Actually, I'm doing a home course to brush-up on my assembly chops. I remember now why I didn't like it the first time around in college.
Some assembly languages are harder than others. The best one I've ever used is PDP-11 -- very clean, very orthogonal, simple instruction coding that allows you to read an octal dump and immediately recognize and decode common instructions. C was originally designed to produce excellent PDP-11 code, and you see the PDP-11's influence on C, in particular stacks growing towards low memory (most C compilers evaluate their arguments in right-to-left order) and the auto-increment and auto-decrement expressions. A C statement like "*s++ = *t++;" translates into one single-word PDP-11 instruction.
ARM started out as a RISC machine (Acorn RISC Machine) and after a few versions became Advanced RISC Machine and later just ARM. ARMv7 is quite hard to understand: each version added new instructions by sticking them into gaps in the previous versions' instruction codings. If you like complex railroad time schedules with myriad footnotes, take a look at the quick reference cards at arm.com. Then for even more fun, download the entire ARMv7-AR Architecture Reference Manual (the "ARM ARM") and try to figure out how many instruction formats there are. This doesn't impact performance, since the chip-level hardware doesn't care if instruction fields are scattered all over the place, but not a good first ASM IMO.
x86 isn't much better. Again, not a good first ASM. And I've heard that PIC is pretty nasty.
PowerPC is quite regular and I recommend it. I've looked a little at the MSP430 and so far it looks like a PDP-11 combined with some RISC philosophy, so I'd definitely consider it. AVR isn't bad.
Since most people program in C, the complexities of the underlying ASM don't matter to most programmers. But those of us who write compilers and (dis)assemblers do see it and cringe and/or gag, depending on the ASM. Go write an assembler and/or disassembler for ARMv7-A, with both ARM and Thumb-2 codings. It's loads of fun! It's nothing like an 8080 assembler, believe me.

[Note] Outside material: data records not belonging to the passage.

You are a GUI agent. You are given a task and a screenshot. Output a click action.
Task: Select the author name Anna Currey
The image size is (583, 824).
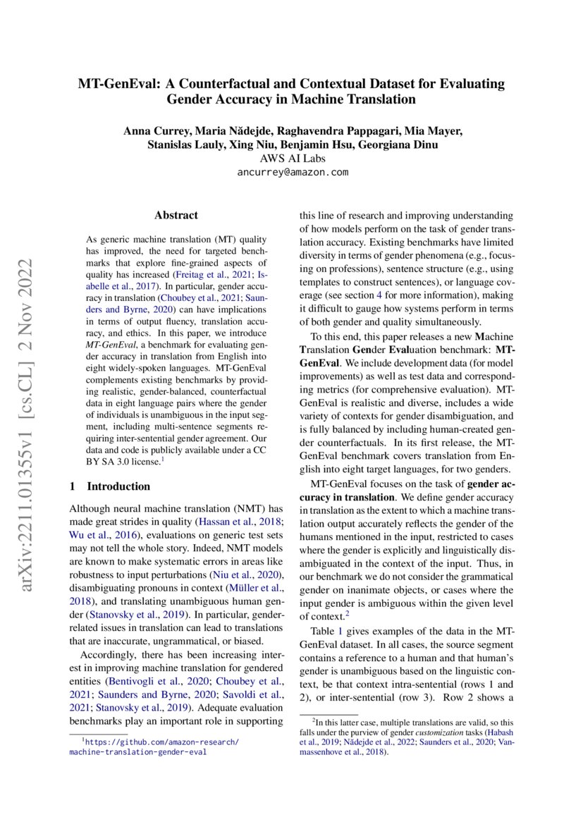(153, 131)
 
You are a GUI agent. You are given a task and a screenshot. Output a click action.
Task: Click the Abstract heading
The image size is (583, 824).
(176, 216)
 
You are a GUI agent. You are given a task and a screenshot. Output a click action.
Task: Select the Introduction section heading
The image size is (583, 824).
(118, 486)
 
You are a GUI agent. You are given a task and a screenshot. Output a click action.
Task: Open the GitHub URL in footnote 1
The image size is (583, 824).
(154, 747)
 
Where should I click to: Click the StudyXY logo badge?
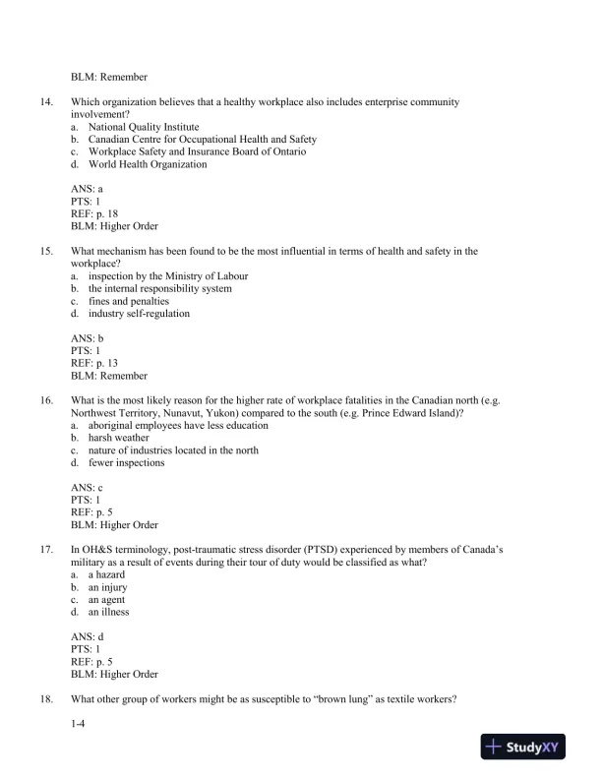coord(529,748)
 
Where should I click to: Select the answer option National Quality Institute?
coord(143,127)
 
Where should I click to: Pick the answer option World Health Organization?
coord(147,164)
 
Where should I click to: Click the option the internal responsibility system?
coord(159,289)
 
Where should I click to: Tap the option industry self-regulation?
coord(139,314)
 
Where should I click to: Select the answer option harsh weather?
coord(121,439)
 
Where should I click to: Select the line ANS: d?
coord(87,637)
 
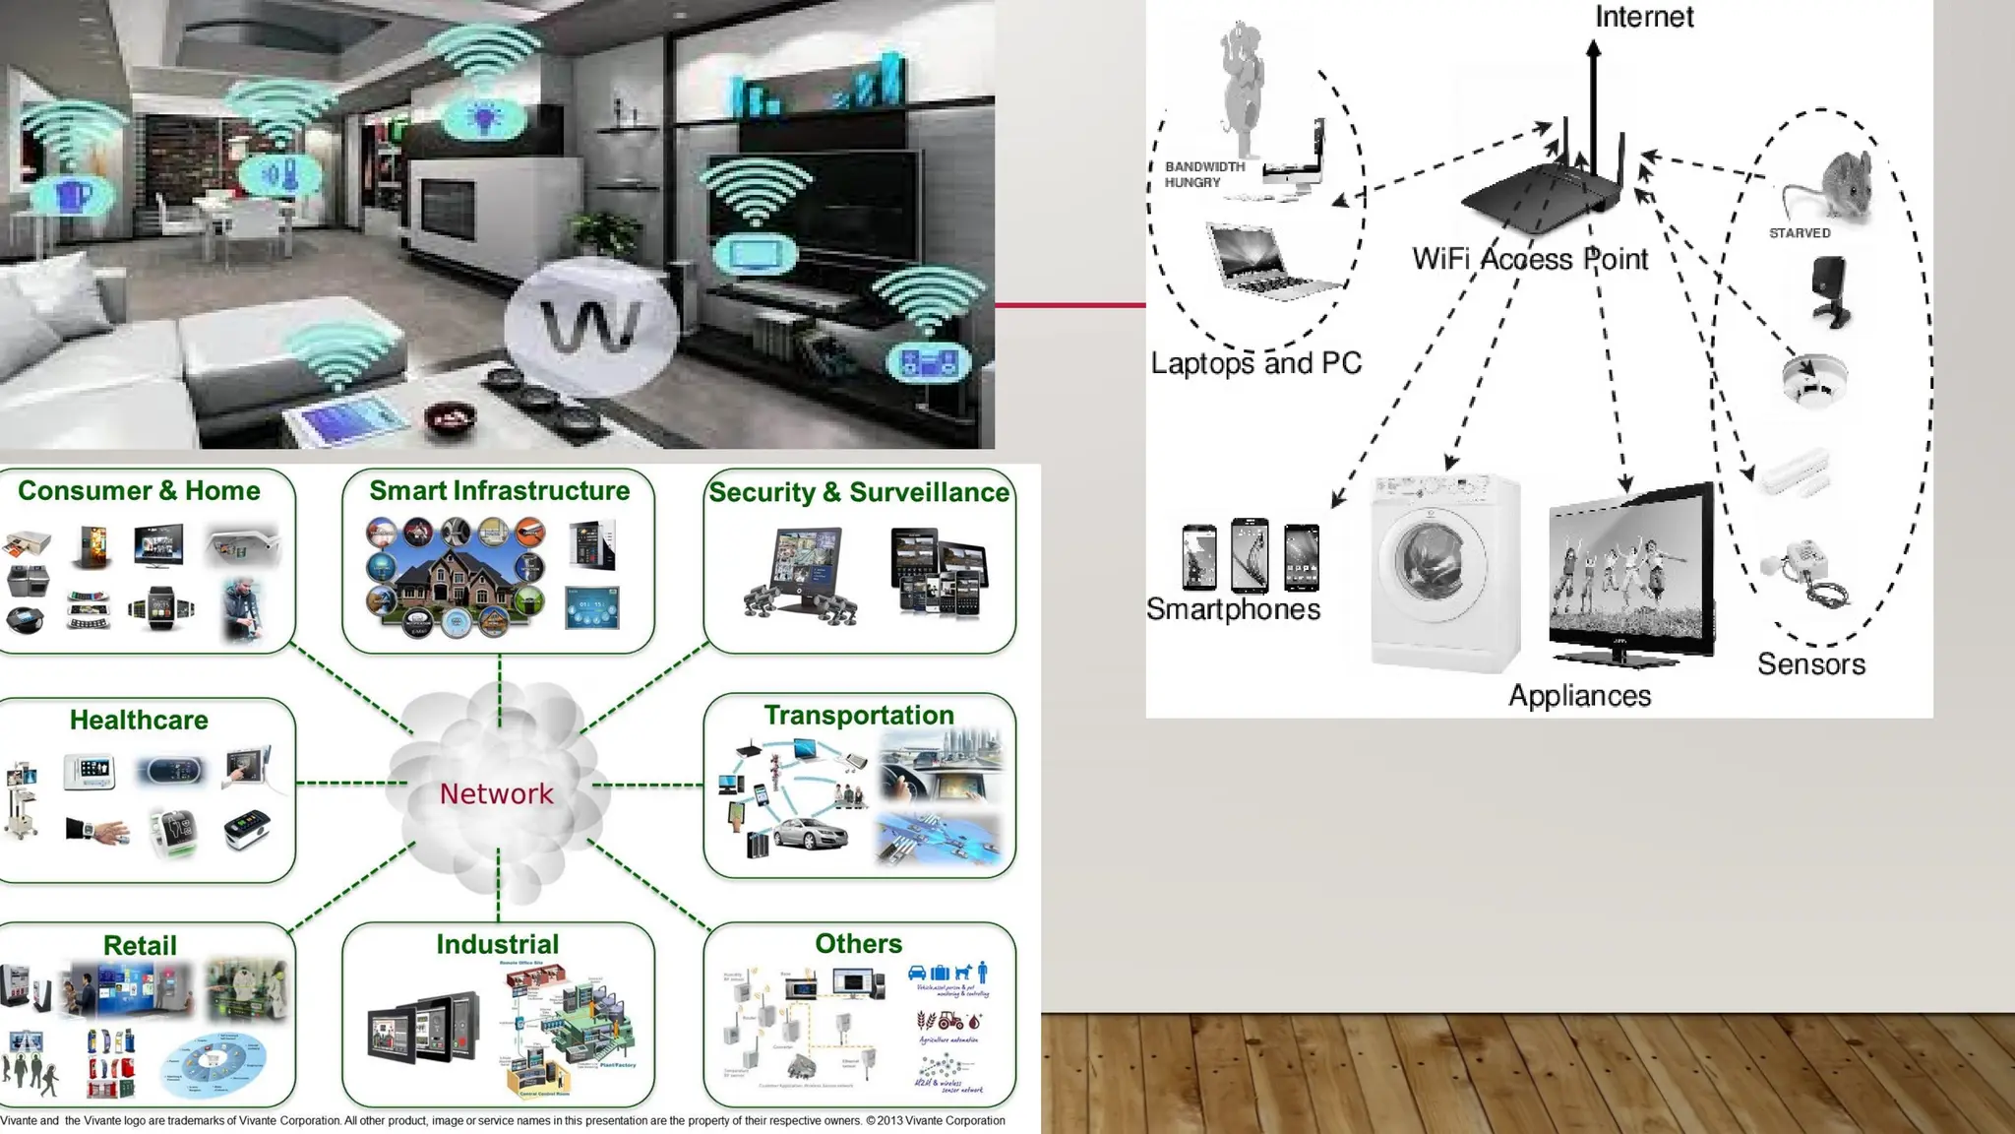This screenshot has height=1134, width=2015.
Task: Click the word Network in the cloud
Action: (x=496, y=793)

I think EEs should learn an assembler language that runs on processors they are most likely to encounter when they get out into the work force, not for processors that are simple enough to be hand-assembled. Nobody ever does that these days. And I doubt many EEs are ever going to need to write an assembler or compiler.
I have about 20 languages listed on my resume (as a CS guy), including assembler for several different processor families, but if I was a new EE grad right now, having C and ARM+Thumb assembler would open the most doors.
I think EEs should learn an assembler language that runs on processors they are most likely to encounter when they get out into the work force, not for processors that are simple enough to be hand-assembled. Nobody ever does that these days. And I doubt many EEs are ever going to need to write an assembler or compiler.
I have about 20 languages listed on my resume (as a CS guy), including assembler for several different processor families, but if I was a new EE grad right now, having C and ARM+Thumb assembler would open the most doors.
I really can't understand the obsession with teaching Electronic/Electrical Engineers assembler and C as a first language - or is the general interpretation of EE "Embedded Engineer" ?
Perhaps we should all use ADA more to encourage precision !
Electronic/Electrical Engineers should be studying hardware first so they should have a first programming language that assists that - I vote for Python but Matlab is technically OK but has other issues (see rant above).
I think EEs should learn an assembler language that runs on processors they are most likely to encounter when they get out into the work force, not for processors that are simple enough to be hand-assembled.
I once saw a juggler perform before an audience of mostly children. He told them: "If you want to learn to juggle, don't start with eggs. Start by juggling silk handkerchiefs, because then you're juggling in slow motion."
This applies to any difficult subject: start with simple fundamentals, and then work your way up one simple extension at a time. If you want to teach your child to read, don't start with Moby ***. Start with Green Eggs and Ham.
When learning ASM, there are architecture-independant fundamentals that you need to know. IMO you're much better off learning those on a simple architecture so that you're not distracted by the complexities of something like ARM or x86. Once you've mastered those fundamentals and a few extensions, you can apply that same knowledge to any other architecture that you come across later on. If you start with a complex architecture you end up "trying to drink from a fire-hose" and you'll say "But Assembly's hard!" like Sagar.
Another challenge with ASM is that if you run it on a real processor it can be really hard to debug. People sometimes refer to C as "programming without seatbelts". Well, ASM is "programming without seats, lights, brakes, tires, or a even a body". So you may be better off starting with a simulator, so that your program is running in a controlled environment with better fault handling and debugging capability.